» WHAT IS BEING ASKED
Copy the listing below word for word, keeping every line as it stands.

» PROVIDED DATA
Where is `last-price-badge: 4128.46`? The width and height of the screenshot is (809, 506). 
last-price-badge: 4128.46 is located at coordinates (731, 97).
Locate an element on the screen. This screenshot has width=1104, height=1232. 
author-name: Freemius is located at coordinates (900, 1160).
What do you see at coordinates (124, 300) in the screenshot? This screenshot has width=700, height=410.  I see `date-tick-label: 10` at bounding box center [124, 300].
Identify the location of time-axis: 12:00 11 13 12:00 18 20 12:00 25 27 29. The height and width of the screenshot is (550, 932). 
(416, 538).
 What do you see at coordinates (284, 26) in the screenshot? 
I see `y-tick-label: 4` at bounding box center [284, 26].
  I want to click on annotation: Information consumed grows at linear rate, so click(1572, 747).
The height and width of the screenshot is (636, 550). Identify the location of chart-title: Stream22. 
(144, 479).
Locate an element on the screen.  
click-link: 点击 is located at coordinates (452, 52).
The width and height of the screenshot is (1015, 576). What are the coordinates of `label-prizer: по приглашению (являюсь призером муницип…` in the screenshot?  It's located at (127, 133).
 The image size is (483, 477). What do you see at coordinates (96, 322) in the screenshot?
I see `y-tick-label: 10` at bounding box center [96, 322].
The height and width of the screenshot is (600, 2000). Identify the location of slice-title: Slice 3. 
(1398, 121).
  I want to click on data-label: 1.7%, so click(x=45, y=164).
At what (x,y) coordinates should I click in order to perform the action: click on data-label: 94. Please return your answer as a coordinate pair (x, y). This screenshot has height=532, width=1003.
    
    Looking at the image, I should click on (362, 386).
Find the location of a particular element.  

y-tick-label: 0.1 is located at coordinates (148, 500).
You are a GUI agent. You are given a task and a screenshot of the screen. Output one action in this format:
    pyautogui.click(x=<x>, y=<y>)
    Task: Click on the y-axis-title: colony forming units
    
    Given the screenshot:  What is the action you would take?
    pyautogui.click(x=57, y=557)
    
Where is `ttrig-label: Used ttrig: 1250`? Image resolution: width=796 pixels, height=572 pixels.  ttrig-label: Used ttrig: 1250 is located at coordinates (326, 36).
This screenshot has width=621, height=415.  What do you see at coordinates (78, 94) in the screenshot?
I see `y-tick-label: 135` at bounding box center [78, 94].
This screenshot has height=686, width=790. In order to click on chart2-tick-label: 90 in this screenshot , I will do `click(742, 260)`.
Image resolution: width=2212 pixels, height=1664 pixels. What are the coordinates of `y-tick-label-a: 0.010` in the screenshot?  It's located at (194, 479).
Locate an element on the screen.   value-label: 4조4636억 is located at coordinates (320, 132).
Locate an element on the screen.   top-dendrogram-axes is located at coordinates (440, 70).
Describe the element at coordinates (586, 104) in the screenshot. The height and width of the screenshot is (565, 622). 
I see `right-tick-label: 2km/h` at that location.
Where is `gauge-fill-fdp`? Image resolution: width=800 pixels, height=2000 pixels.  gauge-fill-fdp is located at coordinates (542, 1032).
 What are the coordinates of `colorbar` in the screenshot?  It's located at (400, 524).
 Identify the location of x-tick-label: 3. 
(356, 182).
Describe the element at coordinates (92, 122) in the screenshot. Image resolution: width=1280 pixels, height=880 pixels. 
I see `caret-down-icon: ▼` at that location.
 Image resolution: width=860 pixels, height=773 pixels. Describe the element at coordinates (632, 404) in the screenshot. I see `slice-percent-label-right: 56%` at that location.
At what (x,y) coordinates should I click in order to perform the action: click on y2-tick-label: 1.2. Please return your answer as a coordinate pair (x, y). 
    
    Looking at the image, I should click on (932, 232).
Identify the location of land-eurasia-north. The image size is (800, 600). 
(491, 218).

» RESULT OF THIS EXERCISE
Where is `last-price-badge: 4128.46`? The width and height of the screenshot is (809, 506). 
last-price-badge: 4128.46 is located at coordinates (731, 97).
Locate an element on the screen. This screenshot has width=1104, height=1232. 
author-name: Freemius is located at coordinates (900, 1160).
What do you see at coordinates (124, 300) in the screenshot? This screenshot has width=700, height=410.  I see `date-tick-label: 10` at bounding box center [124, 300].
Identify the location of time-axis: 12:00 11 13 12:00 18 20 12:00 25 27 29. The height and width of the screenshot is (550, 932). 
(416, 538).
 What do you see at coordinates (284, 26) in the screenshot? 
I see `y-tick-label: 4` at bounding box center [284, 26].
  I want to click on annotation: Information consumed grows at linear rate, so click(1572, 747).
The height and width of the screenshot is (636, 550). Identify the location of chart-title: Stream22. 
(144, 479).
Locate an element on the screen.  
click-link: 点击 is located at coordinates (452, 52).
The width and height of the screenshot is (1015, 576). What are the coordinates of `label-prizer: по приглашению (являюсь призером муницип…` in the screenshot?  It's located at (127, 133).
 The image size is (483, 477). What do you see at coordinates (96, 322) in the screenshot?
I see `y-tick-label: 10` at bounding box center [96, 322].
The height and width of the screenshot is (600, 2000). Identify the location of slice-title: Slice 3. 
(1398, 121).
  I want to click on data-label: 1.7%, so click(x=45, y=164).
At what (x,y) coordinates should I click in order to perform the action: click on data-label: 94. Please return your answer as a coordinate pair (x, y). This screenshot has height=532, width=1003.
    
    Looking at the image, I should click on (362, 386).
Find the location of a particular element.  

y-tick-label: 0.1 is located at coordinates (148, 500).
You are a GUI agent. You are given a task and a screenshot of the screen. Output one action in this format:
    pyautogui.click(x=<x>, y=<y>)
    Task: Click on the y-axis-title: colony forming units
    
    Given the screenshot:  What is the action you would take?
    pyautogui.click(x=57, y=557)
    
Where is `ttrig-label: Used ttrig: 1250`? Image resolution: width=796 pixels, height=572 pixels.  ttrig-label: Used ttrig: 1250 is located at coordinates (326, 36).
This screenshot has width=621, height=415.  What do you see at coordinates (78, 94) in the screenshot?
I see `y-tick-label: 135` at bounding box center [78, 94].
This screenshot has height=686, width=790. In order to click on chart2-tick-label: 90 in this screenshot , I will do `click(742, 260)`.
Image resolution: width=2212 pixels, height=1664 pixels. What are the coordinates of `y-tick-label-a: 0.010` in the screenshot?  It's located at (194, 479).
Locate an element on the screen.   value-label: 4조4636억 is located at coordinates (320, 132).
Locate an element on the screen.   top-dendrogram-axes is located at coordinates (440, 70).
Describe the element at coordinates (586, 104) in the screenshot. The height and width of the screenshot is (565, 622). 
I see `right-tick-label: 2km/h` at that location.
Where is `gauge-fill-fdp`? Image resolution: width=800 pixels, height=2000 pixels.  gauge-fill-fdp is located at coordinates (542, 1032).
 What are the coordinates of `colorbar` in the screenshot?  It's located at (400, 524).
 Identify the location of x-tick-label: 3. 
(356, 182).
Describe the element at coordinates (92, 122) in the screenshot. Image resolution: width=1280 pixels, height=880 pixels. 
I see `caret-down-icon: ▼` at that location.
 Image resolution: width=860 pixels, height=773 pixels. Describe the element at coordinates (632, 404) in the screenshot. I see `slice-percent-label-right: 56%` at that location.
At what (x,y) coordinates should I click in order to perform the action: click on y2-tick-label: 1.2. Please return your answer as a coordinate pair (x, y). 
    
    Looking at the image, I should click on (932, 232).
Identify the location of land-eurasia-north. The image size is (800, 600). 
(491, 218).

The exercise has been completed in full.